Like Ozkar mentioned, get yourself trained. Look in the phone book for dog trainers. Can't find one? Ask the local Vet. Tell the Vet what you are telling us. If he doesn't know, ask another Vet or the Aminal Shelter, Vizsla Club in your area.

Once you learn how to drive "these high-powered dogs" you would be amazed how much the will try and please you.

Give your two year old physical and mental challenges. A Vizsla is still a pup at 2 years old. They mature slower than many breeds.

Good luck.

RBD
http://redbirddog.blogspot.com


----------



## jld640 (Sep 29, 2010)

The posts here contain some great options for you. As you explore those options, here are a few others to consider.

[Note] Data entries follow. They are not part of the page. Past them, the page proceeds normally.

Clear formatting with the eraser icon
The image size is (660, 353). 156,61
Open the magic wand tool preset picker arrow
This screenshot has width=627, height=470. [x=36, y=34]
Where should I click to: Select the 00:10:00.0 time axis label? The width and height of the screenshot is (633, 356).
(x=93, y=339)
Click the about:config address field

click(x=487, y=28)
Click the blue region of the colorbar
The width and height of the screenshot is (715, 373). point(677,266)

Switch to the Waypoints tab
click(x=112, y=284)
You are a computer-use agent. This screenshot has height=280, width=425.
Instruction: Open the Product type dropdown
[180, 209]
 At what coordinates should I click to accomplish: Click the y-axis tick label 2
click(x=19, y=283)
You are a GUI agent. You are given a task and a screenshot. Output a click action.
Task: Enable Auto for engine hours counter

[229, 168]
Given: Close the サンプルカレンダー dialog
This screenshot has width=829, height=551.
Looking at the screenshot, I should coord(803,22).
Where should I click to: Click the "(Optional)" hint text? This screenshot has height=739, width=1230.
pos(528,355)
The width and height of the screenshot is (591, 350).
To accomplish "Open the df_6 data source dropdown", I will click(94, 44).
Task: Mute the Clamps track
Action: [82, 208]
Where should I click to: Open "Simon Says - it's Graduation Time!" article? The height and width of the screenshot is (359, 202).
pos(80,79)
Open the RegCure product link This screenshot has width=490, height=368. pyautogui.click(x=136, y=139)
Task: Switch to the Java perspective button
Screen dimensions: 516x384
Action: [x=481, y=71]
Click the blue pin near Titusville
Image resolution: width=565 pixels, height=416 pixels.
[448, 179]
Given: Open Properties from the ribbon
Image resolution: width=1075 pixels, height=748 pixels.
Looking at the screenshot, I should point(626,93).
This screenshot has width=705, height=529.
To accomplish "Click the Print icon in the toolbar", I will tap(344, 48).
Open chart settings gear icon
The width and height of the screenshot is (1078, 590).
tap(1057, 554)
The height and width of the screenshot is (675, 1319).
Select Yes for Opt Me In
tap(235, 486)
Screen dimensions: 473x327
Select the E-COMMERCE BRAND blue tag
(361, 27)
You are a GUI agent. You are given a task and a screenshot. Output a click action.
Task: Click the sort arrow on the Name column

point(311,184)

Watch your 'gentle cat'. Does he need high places to escape or low places to hide? In each room you want him to spend time, make sure he has his preferred hiding place (platform or tunnel) and an escape route to get there. Make some room 'cat territory only' and don't let the dog there. Your cats and your kitten need somewhere to feel safe. Make sure there are litterboxes in cat territory.

With any cat who will help you, start getting Zelda used to the idea that cats in the room mean good things happen. Any time a cat appears, give the cat a treat, then Zelda a treat (treat the cat FIRST). Walk around Zelda holding the cats in your arms. Treat the cat for staying calm in your arms. Treat the dog when she does NOT jump on you. You might even try feeding the cats across the room from Zelda and gradually move the feeders closer if you think it is safe.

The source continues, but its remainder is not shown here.